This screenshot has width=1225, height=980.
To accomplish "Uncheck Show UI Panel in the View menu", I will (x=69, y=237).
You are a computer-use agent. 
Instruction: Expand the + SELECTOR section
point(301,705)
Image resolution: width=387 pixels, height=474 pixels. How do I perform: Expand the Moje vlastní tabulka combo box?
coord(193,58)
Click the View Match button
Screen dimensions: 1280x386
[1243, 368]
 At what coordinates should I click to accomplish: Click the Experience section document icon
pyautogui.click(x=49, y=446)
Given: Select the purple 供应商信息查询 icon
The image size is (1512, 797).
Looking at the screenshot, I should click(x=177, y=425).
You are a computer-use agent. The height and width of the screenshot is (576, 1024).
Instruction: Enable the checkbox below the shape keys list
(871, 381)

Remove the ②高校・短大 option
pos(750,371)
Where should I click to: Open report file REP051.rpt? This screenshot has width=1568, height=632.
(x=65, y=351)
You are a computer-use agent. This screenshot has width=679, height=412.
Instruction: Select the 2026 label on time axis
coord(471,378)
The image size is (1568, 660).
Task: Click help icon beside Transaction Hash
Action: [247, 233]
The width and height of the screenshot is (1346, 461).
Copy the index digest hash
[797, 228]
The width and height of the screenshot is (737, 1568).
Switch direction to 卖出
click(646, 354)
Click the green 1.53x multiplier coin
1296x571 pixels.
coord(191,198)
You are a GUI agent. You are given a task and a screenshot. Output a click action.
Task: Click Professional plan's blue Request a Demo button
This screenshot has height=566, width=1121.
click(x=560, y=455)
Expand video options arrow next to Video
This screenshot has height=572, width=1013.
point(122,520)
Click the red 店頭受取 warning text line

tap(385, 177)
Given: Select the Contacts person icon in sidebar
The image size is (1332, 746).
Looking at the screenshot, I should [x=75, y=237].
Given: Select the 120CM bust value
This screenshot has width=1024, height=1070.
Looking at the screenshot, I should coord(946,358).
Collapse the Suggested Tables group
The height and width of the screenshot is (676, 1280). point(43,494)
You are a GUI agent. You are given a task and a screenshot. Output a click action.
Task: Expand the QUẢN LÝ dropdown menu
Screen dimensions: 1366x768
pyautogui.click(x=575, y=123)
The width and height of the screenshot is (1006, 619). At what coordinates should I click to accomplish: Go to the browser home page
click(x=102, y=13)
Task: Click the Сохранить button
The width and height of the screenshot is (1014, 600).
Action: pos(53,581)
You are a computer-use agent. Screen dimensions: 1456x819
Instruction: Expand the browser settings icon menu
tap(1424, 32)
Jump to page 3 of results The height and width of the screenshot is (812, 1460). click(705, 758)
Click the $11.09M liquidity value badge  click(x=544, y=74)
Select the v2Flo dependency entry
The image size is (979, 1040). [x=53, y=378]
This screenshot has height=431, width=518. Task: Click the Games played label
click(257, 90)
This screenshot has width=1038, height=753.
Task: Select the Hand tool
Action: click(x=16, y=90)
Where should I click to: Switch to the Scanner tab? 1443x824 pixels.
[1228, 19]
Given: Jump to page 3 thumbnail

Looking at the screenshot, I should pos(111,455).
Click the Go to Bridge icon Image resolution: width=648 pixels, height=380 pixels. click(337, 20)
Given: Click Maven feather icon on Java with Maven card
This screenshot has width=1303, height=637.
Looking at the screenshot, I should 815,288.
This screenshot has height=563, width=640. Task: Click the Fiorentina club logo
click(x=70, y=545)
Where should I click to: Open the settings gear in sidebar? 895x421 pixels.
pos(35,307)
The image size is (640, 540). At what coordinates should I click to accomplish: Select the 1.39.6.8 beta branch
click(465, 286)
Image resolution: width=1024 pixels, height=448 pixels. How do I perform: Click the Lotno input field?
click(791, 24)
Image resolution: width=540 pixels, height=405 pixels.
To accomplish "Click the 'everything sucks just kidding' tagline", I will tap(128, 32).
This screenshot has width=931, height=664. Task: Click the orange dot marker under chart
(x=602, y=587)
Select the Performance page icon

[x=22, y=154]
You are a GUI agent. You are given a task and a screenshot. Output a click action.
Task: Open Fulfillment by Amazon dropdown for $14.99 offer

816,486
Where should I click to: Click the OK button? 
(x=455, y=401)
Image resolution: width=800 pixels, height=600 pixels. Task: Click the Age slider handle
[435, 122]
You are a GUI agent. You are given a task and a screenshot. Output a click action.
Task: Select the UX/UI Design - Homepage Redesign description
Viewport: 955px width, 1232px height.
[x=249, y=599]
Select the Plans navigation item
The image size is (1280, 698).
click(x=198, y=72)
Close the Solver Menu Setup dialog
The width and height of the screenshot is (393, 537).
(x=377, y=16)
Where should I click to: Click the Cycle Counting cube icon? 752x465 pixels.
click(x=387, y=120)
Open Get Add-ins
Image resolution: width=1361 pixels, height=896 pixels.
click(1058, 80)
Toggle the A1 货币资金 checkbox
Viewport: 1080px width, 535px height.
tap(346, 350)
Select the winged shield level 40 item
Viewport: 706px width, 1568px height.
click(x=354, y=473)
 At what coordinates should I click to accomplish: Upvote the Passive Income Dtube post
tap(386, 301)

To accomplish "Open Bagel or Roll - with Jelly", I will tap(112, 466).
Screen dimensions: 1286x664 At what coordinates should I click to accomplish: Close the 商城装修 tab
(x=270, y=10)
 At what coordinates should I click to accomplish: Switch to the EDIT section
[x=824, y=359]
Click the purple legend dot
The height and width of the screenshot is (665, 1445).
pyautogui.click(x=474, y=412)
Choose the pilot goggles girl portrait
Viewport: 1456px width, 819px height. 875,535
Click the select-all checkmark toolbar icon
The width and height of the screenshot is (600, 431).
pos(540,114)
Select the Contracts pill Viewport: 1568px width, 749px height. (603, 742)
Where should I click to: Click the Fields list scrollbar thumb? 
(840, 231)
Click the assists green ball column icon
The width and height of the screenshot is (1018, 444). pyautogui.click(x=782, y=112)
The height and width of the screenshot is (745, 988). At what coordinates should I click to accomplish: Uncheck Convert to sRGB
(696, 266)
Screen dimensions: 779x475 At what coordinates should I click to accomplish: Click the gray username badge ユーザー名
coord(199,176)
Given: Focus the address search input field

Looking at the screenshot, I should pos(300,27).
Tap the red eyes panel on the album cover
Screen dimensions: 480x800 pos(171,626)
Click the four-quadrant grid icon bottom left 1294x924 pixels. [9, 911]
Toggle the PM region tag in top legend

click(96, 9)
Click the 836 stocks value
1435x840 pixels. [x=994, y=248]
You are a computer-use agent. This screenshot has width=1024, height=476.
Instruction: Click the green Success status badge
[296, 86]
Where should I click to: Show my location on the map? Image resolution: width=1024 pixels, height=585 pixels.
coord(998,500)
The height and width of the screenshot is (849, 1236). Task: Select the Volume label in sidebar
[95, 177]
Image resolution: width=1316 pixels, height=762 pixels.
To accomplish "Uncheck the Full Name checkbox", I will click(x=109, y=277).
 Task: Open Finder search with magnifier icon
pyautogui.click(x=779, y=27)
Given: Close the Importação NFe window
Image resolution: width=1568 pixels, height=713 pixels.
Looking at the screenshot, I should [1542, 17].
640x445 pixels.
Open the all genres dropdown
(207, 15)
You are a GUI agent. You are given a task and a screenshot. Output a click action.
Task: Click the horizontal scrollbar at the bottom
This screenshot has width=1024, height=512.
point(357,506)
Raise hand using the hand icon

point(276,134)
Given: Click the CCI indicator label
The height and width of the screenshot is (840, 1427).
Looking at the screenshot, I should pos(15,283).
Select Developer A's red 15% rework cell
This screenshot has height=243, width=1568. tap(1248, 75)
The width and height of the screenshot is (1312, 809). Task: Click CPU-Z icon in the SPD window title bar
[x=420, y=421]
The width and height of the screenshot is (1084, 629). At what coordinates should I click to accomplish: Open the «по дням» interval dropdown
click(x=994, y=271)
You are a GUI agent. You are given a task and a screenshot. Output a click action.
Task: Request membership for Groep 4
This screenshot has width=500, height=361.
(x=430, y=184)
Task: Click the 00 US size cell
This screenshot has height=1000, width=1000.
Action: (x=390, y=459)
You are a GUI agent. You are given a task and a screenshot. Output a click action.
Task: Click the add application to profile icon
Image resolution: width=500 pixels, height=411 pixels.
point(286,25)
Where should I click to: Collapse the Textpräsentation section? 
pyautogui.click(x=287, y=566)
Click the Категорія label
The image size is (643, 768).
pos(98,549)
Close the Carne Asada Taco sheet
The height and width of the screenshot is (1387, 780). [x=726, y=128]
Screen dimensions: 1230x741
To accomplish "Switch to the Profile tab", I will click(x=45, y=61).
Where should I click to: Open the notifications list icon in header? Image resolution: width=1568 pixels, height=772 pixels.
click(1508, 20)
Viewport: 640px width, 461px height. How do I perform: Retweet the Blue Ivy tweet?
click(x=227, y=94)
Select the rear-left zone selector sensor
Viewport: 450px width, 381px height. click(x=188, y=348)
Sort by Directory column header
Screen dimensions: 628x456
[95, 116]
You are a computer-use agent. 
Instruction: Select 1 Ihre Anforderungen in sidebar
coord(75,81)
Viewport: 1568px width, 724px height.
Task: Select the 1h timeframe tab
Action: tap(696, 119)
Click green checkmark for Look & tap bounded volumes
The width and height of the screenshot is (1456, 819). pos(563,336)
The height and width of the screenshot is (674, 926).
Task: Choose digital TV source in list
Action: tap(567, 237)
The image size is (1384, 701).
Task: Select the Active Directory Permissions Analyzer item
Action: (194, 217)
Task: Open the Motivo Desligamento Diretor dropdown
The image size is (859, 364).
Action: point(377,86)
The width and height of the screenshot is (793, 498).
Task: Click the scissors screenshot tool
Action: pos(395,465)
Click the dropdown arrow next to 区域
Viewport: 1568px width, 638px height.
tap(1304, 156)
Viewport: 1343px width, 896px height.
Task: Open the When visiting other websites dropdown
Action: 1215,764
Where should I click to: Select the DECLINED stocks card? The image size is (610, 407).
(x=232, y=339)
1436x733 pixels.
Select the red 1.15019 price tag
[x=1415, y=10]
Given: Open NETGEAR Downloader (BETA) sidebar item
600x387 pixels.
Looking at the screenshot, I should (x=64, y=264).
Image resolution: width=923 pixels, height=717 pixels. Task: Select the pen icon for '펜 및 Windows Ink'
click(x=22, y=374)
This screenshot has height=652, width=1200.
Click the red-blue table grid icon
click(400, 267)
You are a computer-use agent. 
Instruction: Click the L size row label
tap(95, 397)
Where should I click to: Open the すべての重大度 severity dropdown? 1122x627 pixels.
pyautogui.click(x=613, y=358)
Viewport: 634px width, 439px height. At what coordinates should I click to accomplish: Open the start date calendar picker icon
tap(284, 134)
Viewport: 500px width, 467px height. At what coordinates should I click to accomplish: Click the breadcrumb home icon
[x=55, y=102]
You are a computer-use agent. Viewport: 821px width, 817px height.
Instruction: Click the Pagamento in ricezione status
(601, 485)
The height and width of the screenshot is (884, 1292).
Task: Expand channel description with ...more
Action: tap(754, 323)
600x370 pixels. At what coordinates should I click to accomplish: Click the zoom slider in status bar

════════════════

** Required work **
Note each line of the entries that has "Request" in it, and copy those lines.

** Solution to the problem **
Task: Click Professional plan's blue Request a Demo button
Task: Request membership for Groep 4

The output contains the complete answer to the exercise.